Adding to healthcare consolidation worries, mergers and acquisitions among hospitals, health systems and physician practices are producing a spike in inflation, according to a new article from consulting firm Alvarez & Marsal. That's because with healthcare consolidation comes strong pricing power and higher reimbursements.
The shift to outpatient care, in particular, has triggered the wave of healthcare consolidations, given that doctor practices, ambulatory surgery centers, and imaging and laboratory facilities are key to enhancing outpatient visits and procedures, the article noted.
With that in mind, hospitals increasingly are acquiring practices and converting them to outpatient entities or outpatient hospital departments to reap bigger payments from both Medicare and private insurers, FierceHealthcare previously reported.

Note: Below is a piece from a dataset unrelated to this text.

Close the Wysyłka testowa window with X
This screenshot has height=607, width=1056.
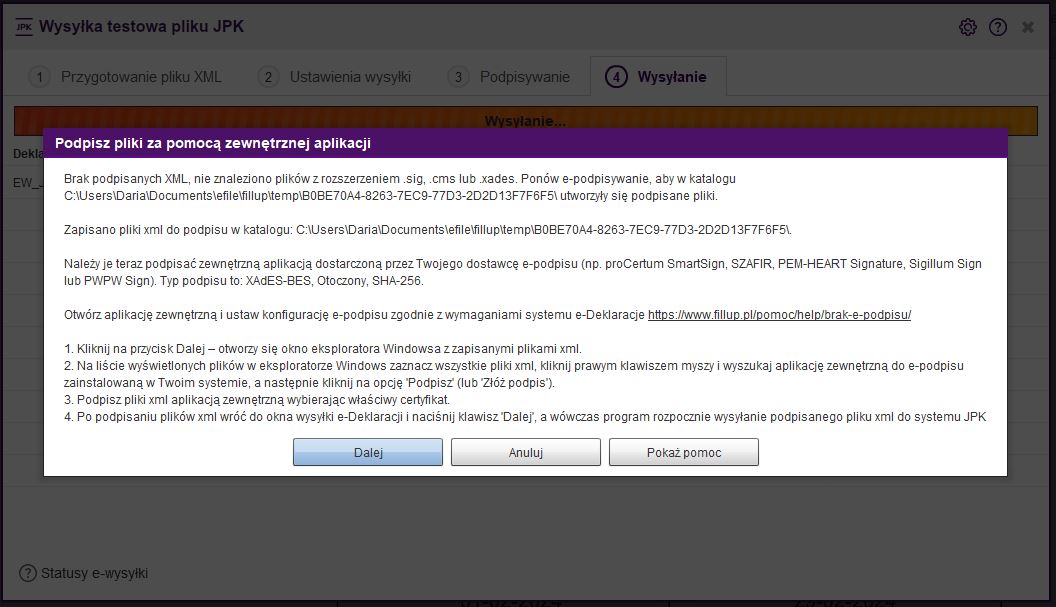(x=1028, y=27)
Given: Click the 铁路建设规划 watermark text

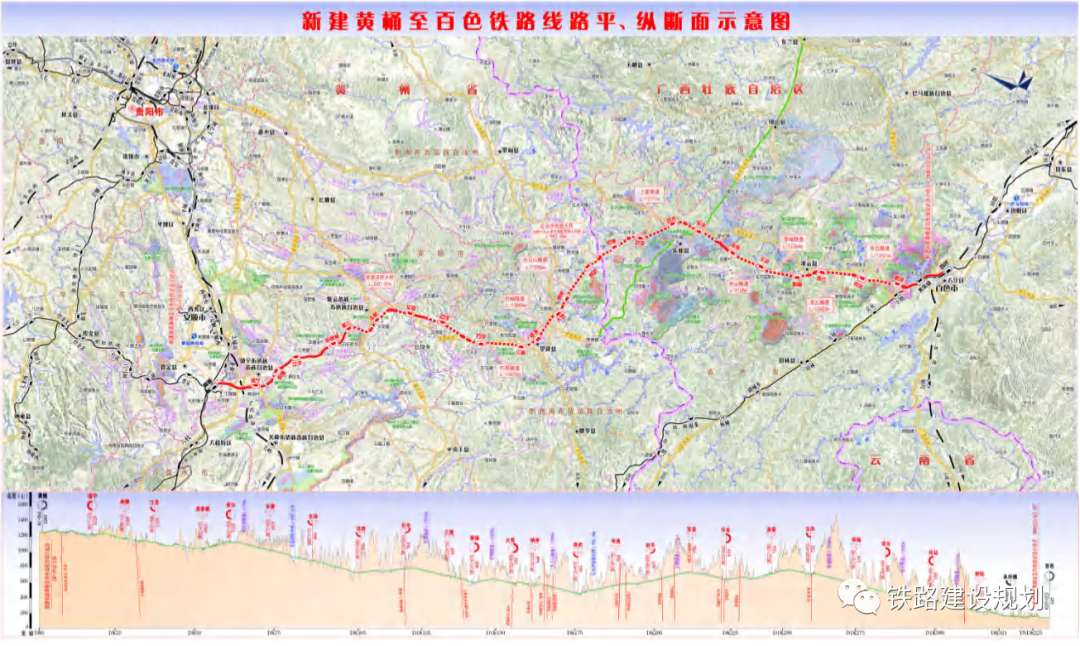Looking at the screenshot, I should coord(964,598).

And with more reimbursement dollars available for bigger hospital groups, it's no surprise healthcare saw M&A activity jump 21 percent in 2012 from the prior year.

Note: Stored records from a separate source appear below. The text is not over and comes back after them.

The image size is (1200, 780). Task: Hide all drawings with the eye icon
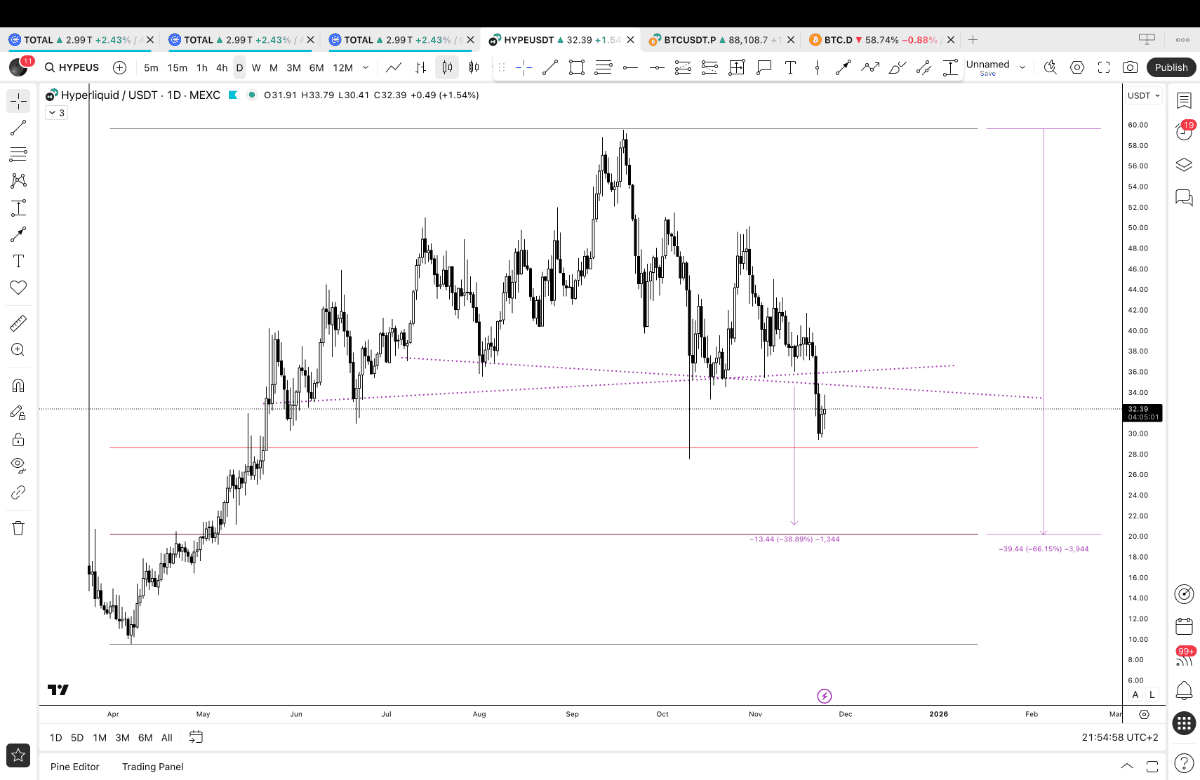(x=18, y=464)
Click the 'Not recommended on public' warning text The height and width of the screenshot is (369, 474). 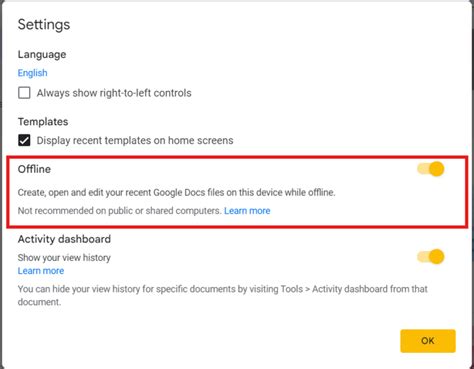(120, 211)
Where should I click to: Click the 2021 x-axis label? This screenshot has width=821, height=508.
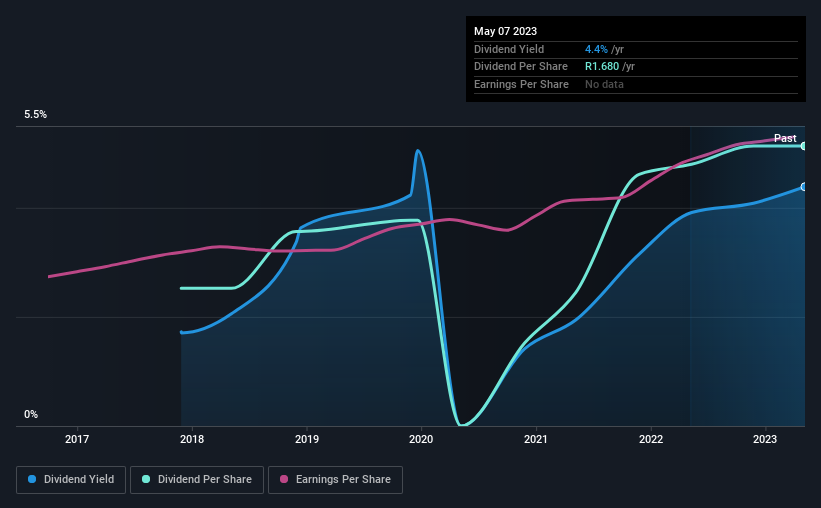(x=536, y=439)
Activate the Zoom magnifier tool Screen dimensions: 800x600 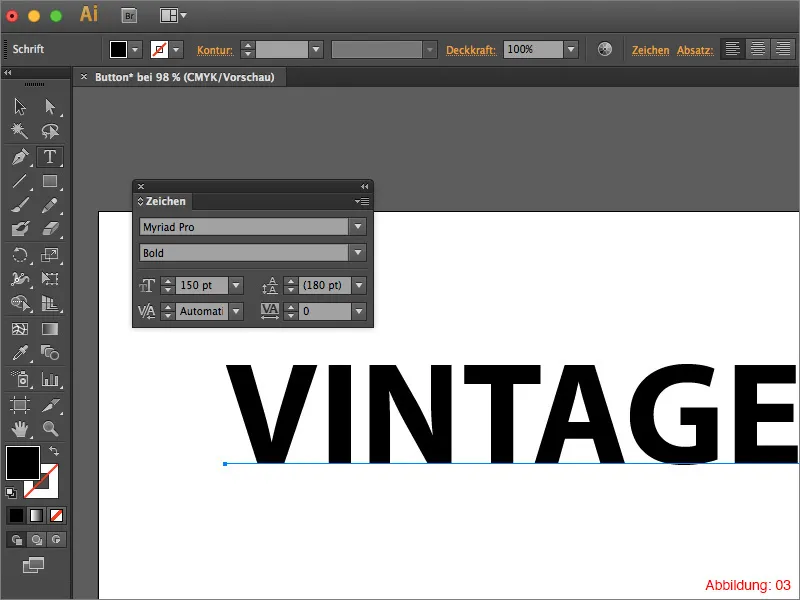click(50, 429)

But although healthcare consolidation is associated with higher payments from insurers, enhanced efficiency and increased market clout, it's no stranger to antitrust concerns and other legal disputes.
In fact, the Federal Trade Commission tried to block four hospital merger deals in 2012. The recent healthcare targets included ProMedica and St. Luke's Hospital in Ohio, Reading Health System and Surgical Institute of Reading in Pennsylvania, OSF HealthCare and Rockford Health System in Illinois, and Phoebe Putney Health System and Palmyra Park Hospital in Georgia.